Portillo: The draft: A lottery you could ‘win’

Let’s face it: If we listen to the media or the government’s take on things, we live in dark and despairing times. A recent Horatio Alger Assn. poll even showed that 55 percent of high schoolers think there will be a draft in the near future. It’s a time when the color orange can send our brains AWOL and red can turn a normally intelligent and resourceful nation of people as maddened as lemmings racing the last 100-yard dash of their lives. While it may be the ideal lifestyle for some to live in a state of perpetual fear, it isn’t mine. I happen to like going to the grocery store or the movies without wondering whether I can duck and cover before a nuclear bomb obliterates everything around me. Unfortunately some people think that way and somehow managed to find themselves in power; they think the best way to defend our nation is through the continual use of force, and for that we need fresh meat for the ol’ grinder.

Senate Bill No. 89 and House of Representatives Bill No. 163 both aim to reinstate a draft. (You can read the full text of each of these bills by going to http://thomas.loc.gov and searching for S89 and HR163.) These aren’t your mama’s drafts: Women are fair game, college deferment is gone, and thanks to a “smart-border declaration” between Canada and the United States in 2001, the option of “conscientiously objecting” from Canada is gone. While both bills are grid-locked, they may be strategically tabled in wait of a special “lame-duck” session expected after the November election. A “lame duck” is a member of Congress who has been voted out of office and doesn’t have to worry about being elected again. They could pass a bill to reinstate the draft for the simple reason that they don’t have to worry about public outcry for their re-election campaigns. It’s like when you’re a child and you do something bad, then your parents tell you that you’re grounded and you keep on doing it because, hey, what else can they do to you?

Some people favor a draft. The most common argument is that all Americans should give back to their country for all the freedoms they have.

That is a load of poppycock. Democracy and freedom cannot be forced. How free is a country that forces its youths to pick up arms, fly across the globe and shoot at other human beings? That is not democracy, that is not freedom, and that is blatantly un-American.

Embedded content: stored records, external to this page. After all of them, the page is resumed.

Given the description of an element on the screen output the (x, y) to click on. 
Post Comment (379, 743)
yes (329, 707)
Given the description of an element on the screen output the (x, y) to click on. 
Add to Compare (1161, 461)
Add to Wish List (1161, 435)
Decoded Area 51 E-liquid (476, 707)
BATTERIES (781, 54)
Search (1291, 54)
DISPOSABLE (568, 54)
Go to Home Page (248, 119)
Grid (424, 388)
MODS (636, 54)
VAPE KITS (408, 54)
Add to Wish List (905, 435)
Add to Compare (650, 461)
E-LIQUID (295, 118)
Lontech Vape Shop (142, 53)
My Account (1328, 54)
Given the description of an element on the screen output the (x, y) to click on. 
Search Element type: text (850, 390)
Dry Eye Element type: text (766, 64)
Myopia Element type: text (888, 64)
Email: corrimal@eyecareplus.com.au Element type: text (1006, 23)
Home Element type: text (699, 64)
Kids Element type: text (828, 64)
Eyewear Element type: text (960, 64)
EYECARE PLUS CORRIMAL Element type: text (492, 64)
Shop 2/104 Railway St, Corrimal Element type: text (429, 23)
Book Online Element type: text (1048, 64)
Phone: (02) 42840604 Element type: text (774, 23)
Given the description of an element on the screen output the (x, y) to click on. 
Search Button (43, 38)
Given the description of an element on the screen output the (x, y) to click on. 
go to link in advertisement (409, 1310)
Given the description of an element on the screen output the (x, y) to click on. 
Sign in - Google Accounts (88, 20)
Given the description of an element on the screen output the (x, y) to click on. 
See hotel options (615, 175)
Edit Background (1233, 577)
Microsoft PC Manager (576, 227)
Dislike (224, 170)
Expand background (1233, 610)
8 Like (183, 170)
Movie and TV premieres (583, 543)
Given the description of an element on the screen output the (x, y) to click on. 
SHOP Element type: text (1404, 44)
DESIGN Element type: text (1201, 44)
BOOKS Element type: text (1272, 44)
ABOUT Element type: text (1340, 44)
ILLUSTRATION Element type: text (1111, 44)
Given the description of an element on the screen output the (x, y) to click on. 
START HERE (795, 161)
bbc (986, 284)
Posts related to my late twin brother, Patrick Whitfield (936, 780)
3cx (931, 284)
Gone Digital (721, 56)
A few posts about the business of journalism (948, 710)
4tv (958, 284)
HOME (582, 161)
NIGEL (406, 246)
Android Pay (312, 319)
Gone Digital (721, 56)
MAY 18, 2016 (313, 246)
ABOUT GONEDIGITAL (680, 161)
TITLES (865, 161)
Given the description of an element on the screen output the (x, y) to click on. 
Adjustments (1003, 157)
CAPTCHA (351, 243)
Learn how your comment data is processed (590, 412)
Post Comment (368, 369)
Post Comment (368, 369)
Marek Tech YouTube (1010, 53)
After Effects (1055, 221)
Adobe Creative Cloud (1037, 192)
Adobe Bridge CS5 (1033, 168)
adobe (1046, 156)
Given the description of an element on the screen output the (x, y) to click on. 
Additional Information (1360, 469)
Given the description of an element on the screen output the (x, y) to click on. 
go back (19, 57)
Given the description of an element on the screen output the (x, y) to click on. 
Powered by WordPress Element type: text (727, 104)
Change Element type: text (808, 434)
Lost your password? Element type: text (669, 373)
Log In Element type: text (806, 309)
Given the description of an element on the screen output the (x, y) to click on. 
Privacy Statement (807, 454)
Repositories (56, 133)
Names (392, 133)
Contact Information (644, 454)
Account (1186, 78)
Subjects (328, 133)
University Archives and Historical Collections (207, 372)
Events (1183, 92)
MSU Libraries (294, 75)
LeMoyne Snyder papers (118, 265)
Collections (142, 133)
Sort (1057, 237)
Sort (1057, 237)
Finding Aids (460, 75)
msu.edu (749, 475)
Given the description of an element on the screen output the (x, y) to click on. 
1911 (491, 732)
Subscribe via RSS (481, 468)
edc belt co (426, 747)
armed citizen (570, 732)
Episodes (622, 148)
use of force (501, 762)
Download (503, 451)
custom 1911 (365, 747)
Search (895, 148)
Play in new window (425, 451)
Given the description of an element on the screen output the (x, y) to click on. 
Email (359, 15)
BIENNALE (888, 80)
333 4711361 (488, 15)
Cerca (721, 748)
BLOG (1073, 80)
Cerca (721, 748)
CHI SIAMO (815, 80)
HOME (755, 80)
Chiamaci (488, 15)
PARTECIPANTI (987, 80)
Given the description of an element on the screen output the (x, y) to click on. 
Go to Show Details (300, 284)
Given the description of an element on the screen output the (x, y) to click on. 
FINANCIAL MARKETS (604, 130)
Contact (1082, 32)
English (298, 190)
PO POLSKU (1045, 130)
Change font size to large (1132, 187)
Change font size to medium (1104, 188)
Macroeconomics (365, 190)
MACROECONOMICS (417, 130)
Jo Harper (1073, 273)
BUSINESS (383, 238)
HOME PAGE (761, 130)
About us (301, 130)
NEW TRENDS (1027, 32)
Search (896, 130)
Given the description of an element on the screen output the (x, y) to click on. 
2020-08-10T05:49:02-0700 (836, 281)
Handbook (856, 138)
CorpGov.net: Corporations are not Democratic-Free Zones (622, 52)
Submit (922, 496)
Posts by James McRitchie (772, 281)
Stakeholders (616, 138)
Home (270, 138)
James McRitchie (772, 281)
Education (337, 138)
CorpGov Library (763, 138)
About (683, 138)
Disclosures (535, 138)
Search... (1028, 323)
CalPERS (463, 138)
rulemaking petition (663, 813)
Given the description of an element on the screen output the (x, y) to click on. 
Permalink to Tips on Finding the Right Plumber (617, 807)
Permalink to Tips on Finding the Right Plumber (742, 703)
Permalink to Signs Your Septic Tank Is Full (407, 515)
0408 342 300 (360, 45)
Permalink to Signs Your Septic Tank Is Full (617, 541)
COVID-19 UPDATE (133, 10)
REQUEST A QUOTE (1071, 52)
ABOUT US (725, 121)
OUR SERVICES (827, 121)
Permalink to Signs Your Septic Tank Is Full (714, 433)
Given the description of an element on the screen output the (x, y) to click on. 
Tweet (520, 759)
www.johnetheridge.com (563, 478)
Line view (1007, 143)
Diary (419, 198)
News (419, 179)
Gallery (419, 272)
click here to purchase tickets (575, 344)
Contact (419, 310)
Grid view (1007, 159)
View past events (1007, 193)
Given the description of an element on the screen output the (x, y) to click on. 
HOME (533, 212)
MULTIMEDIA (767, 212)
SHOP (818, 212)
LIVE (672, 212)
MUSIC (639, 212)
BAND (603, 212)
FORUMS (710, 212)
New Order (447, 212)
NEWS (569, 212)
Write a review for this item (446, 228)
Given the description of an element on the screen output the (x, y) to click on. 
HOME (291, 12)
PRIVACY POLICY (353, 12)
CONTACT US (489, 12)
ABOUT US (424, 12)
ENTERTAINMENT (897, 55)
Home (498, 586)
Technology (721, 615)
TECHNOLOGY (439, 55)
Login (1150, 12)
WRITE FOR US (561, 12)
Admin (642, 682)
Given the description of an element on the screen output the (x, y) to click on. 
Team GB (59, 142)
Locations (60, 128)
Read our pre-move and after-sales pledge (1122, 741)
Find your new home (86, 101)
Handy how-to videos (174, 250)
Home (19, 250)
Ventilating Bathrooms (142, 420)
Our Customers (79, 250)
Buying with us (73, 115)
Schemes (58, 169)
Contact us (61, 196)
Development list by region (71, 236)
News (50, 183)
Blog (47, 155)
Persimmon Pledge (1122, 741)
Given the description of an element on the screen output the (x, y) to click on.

The Constitution is a sacred document. It symbolizes the American people. We made a choice, and we chose freedom; we chose justice; we chose equality and truth. A draft blatantly goes against the Constitution, the very document that defines America. Amendment XIII, Section 1: Neither slavery nor involuntary servitude, except as a punishment for crime whereof the party shall have been duly convicted, shall exist within the United States, or any place subject to their jurisdiction. Section 2: Congress shall have power to enforce this article by appropriate legislation.

A draft is involuntary servitude, if not slavery, and as far as I can tell there is no crime that the American people are guilty of as a whole except for perhaps shirking our duties as members of a republic and letting madmen steal our society. The villains who partake in fear-mongering politics and who take our men across the seas unwillingly to die on foreign soil are the ones who are un-American. They are the ones who should be ridiculed, not the patriots who stand more for this country and for the ideals that it espouses, the patriots who conscientiously object, the patriots and activists who love this country so much they will prove it in the streets marching to show their pride in being American.

Be an American, buy a megaphone.


Julian Portillo, 18, is a sophomore at Kansas University.